Task goal.
Setting pictures aside, output exactly the lines from the start of the records to the line with "Click the in-page search input field", that line included.

Saved entries.
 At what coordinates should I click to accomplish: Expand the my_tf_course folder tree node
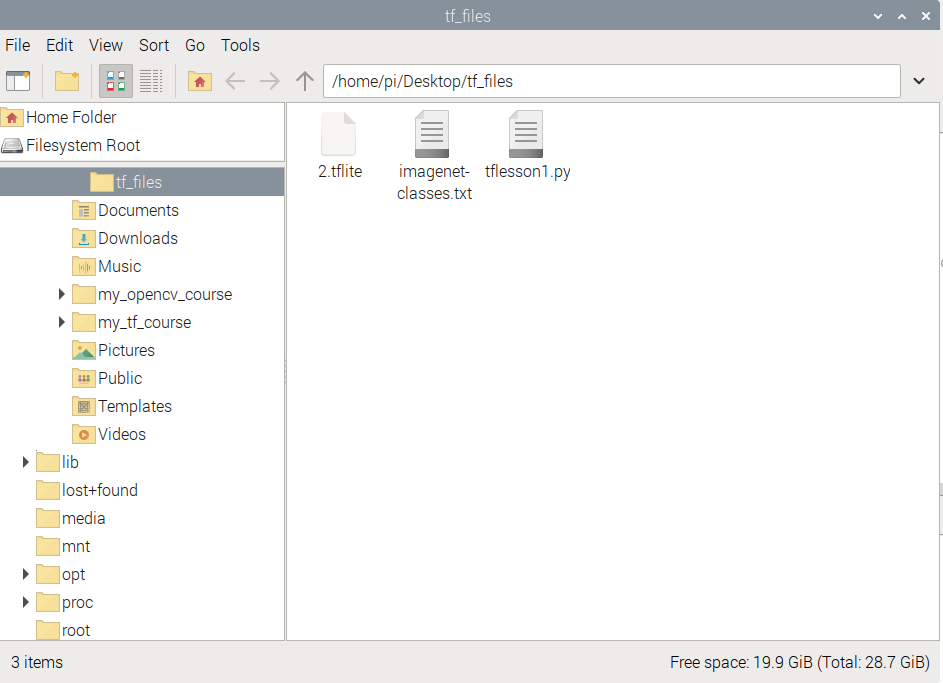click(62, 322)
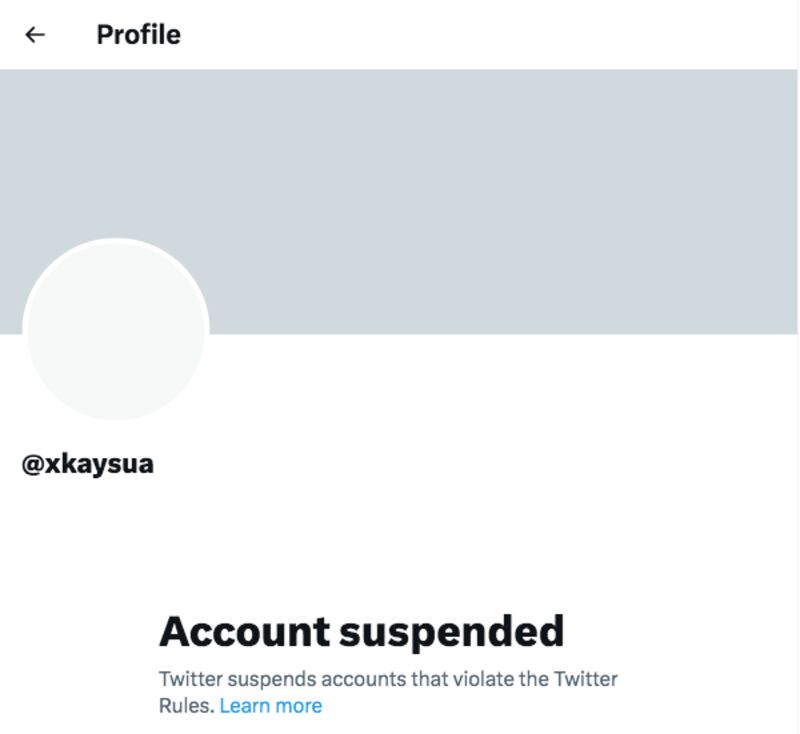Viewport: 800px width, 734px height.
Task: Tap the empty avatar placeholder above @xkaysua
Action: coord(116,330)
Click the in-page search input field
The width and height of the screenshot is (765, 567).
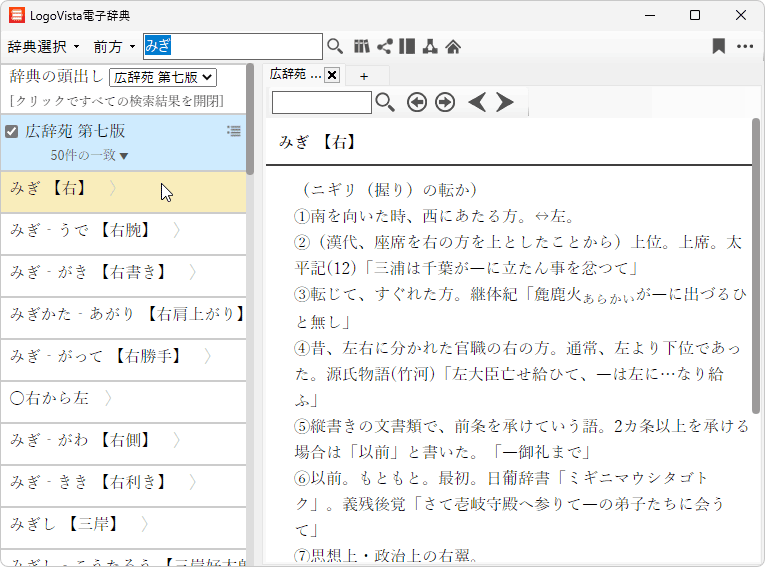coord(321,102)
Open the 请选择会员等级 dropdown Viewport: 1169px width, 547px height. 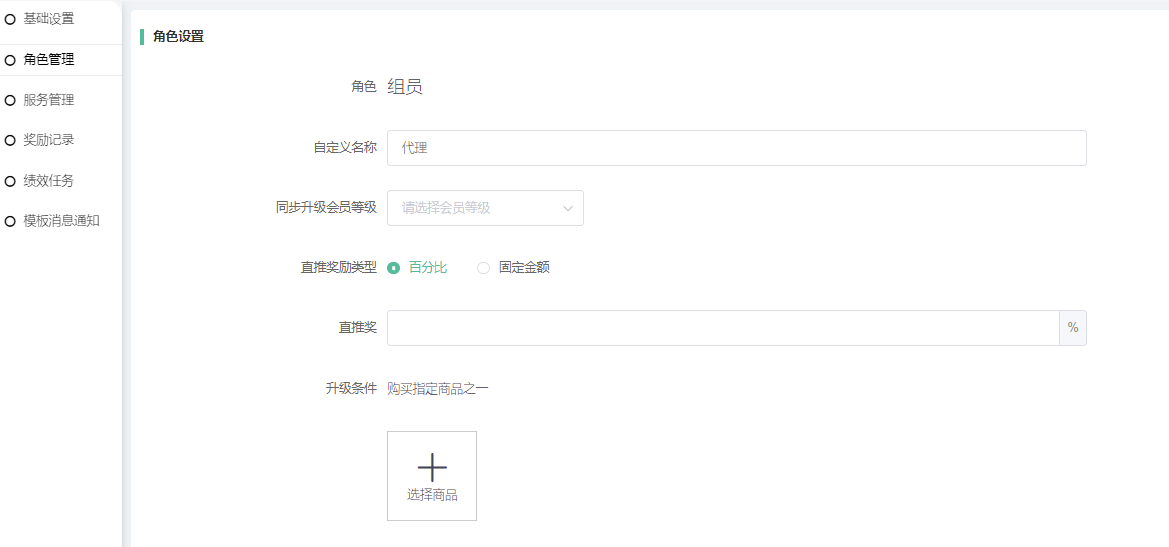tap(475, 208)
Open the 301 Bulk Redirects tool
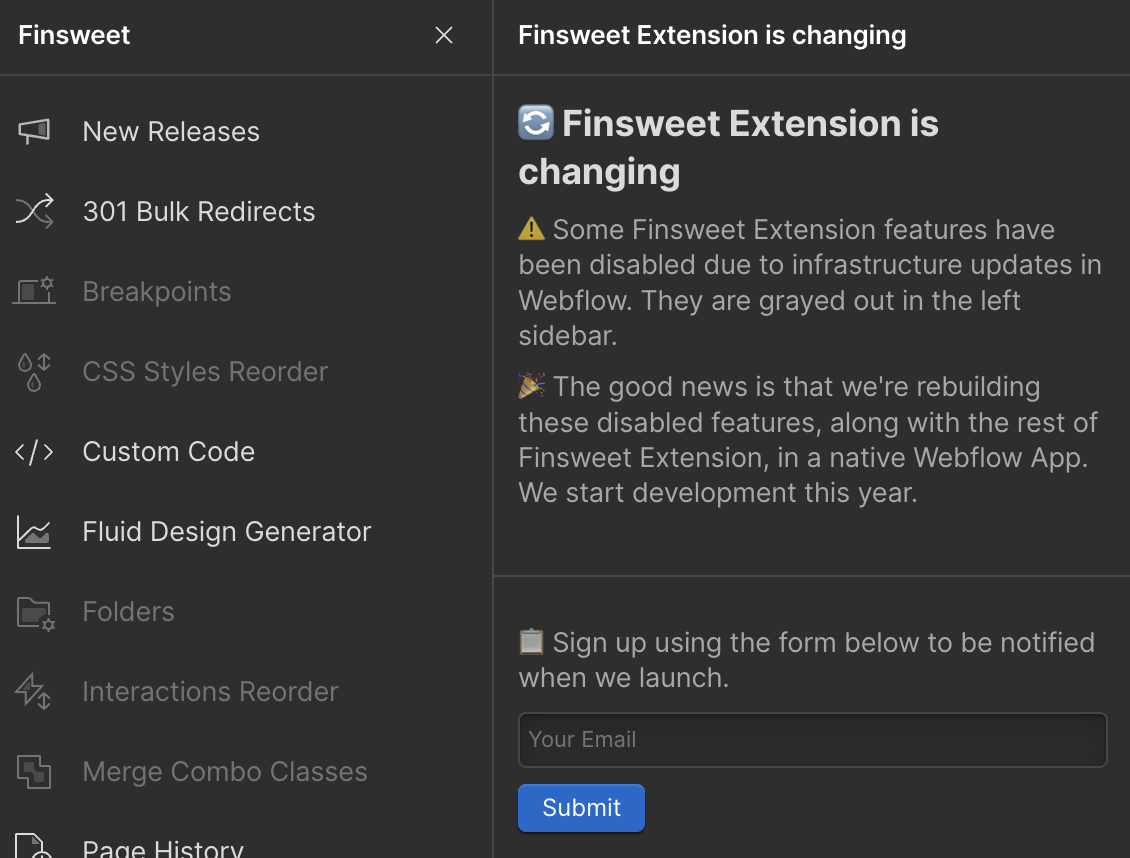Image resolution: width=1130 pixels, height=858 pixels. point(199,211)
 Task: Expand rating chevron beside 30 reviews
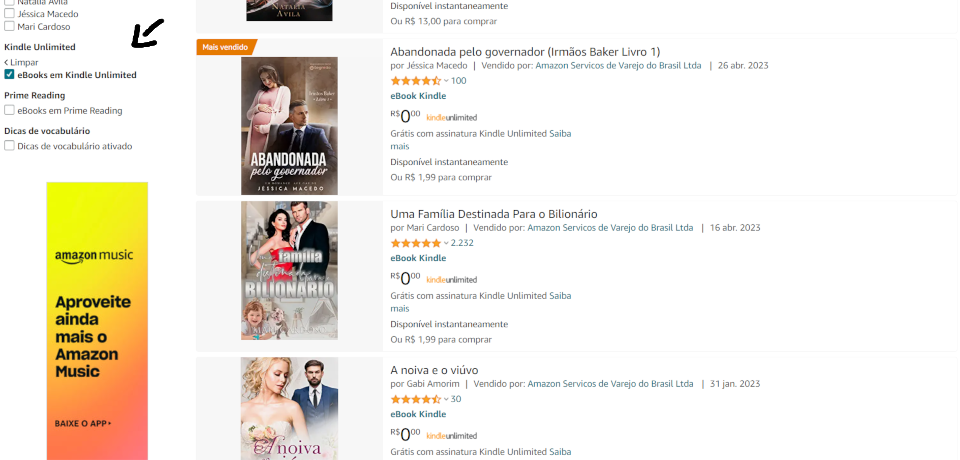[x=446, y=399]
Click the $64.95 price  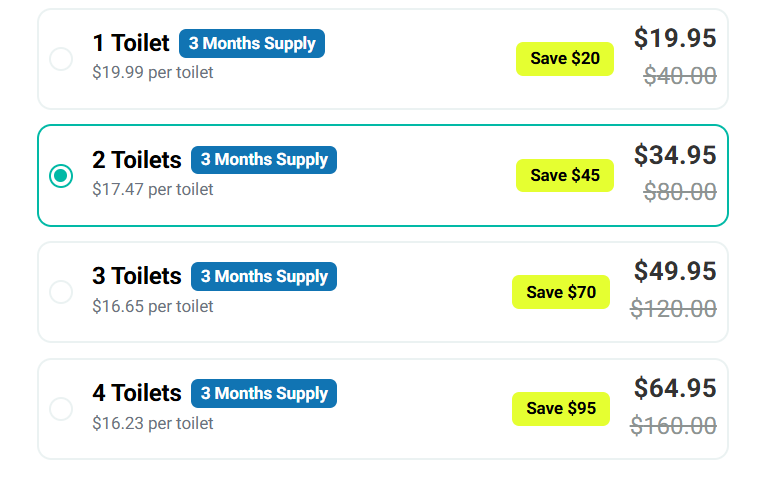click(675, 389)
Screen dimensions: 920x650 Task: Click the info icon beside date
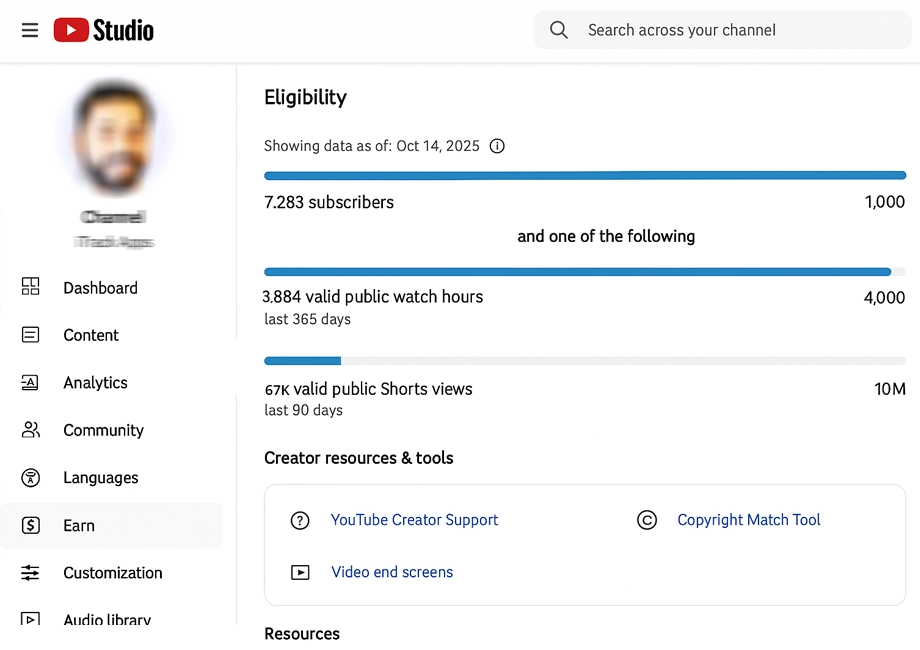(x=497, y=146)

Finished exercise.
 At what coordinates should I click to accomplish: Expand the my_tf_course folder tree node
click(62, 322)
Viewport: 800px width, 734px height.
Task: Tap the empty avatar placeholder above @xkaysua
Action: coord(116,330)
Click the in-page search input field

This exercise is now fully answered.